Illinois Street Bridge linking Pier 80 to Piers 94-96 across Islais Creek.
Photo: Chris Carlsson
There was one missing element in the port's pursuit of shipping and maritime businesses. During the 1990s, it had become obvious that the old argument that commercial development was needed to support shipping and maritime development no longer held water—there just was not much to support. This was underscored by Mayor Jordan, who asserted that commercial development should instead be used to bring people to the water, especially through shopping, entertainment, and recreation, and to finance maintenance of piers and other facilities. A few years later, this was a generally agreed-upon strategy, and was incorporated into the 1997 Waterfront Land Use Plan. So, the pursuit of industrial maritime activities has not been able to rely on potential income generated from commercial development; cargo operations in particular have had to fend more for themselves, financially speaking, and not on what happens in the northern waterfront. This also meant that the port could solicit commercial projects and focus on making the project work internally.
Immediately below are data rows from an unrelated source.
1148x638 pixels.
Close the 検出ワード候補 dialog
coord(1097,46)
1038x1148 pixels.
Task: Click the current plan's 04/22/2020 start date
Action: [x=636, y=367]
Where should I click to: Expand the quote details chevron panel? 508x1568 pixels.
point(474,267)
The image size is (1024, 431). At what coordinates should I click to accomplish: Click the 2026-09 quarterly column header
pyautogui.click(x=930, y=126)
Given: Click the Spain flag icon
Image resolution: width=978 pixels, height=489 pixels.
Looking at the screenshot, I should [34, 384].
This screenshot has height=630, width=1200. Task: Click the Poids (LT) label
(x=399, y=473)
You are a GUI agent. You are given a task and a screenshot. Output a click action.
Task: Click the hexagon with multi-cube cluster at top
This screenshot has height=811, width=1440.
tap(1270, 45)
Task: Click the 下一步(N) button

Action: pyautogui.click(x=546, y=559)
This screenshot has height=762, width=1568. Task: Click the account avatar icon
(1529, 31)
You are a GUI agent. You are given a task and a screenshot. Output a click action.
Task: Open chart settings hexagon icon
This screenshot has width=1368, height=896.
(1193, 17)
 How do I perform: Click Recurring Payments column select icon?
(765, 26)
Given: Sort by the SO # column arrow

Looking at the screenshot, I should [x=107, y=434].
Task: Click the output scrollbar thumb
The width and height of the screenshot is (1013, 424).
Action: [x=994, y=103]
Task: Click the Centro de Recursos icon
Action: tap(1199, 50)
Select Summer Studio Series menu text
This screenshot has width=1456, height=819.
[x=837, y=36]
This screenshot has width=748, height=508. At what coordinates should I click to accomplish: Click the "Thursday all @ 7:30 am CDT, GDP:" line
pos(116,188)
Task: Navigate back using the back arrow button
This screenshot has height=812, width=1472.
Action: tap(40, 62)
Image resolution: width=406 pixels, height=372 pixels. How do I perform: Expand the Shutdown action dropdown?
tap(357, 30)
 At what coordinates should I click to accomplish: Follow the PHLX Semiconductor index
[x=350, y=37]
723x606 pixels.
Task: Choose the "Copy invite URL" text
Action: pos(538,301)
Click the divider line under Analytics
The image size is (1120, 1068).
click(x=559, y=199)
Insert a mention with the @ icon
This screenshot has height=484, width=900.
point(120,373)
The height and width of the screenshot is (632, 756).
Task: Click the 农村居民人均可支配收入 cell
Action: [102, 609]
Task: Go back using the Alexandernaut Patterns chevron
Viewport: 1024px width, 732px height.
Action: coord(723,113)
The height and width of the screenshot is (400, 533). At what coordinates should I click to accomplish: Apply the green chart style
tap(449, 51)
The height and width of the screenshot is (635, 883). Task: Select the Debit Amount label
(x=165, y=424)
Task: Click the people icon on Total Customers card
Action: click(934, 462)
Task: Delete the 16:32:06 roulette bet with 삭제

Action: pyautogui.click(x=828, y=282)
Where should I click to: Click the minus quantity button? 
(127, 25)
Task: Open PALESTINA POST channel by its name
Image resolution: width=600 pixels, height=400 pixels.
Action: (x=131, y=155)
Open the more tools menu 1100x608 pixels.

That is, if the project met design parameters and could pay for required open space and other man- dated features, then "go for it" was often the attitude. But even this loosening of the financial noose would not be enough to jigger free some of the creative capacities of capital. That would take public-private partnerships, historic preservation tax credits, other public support for private enterprise and an earthquake.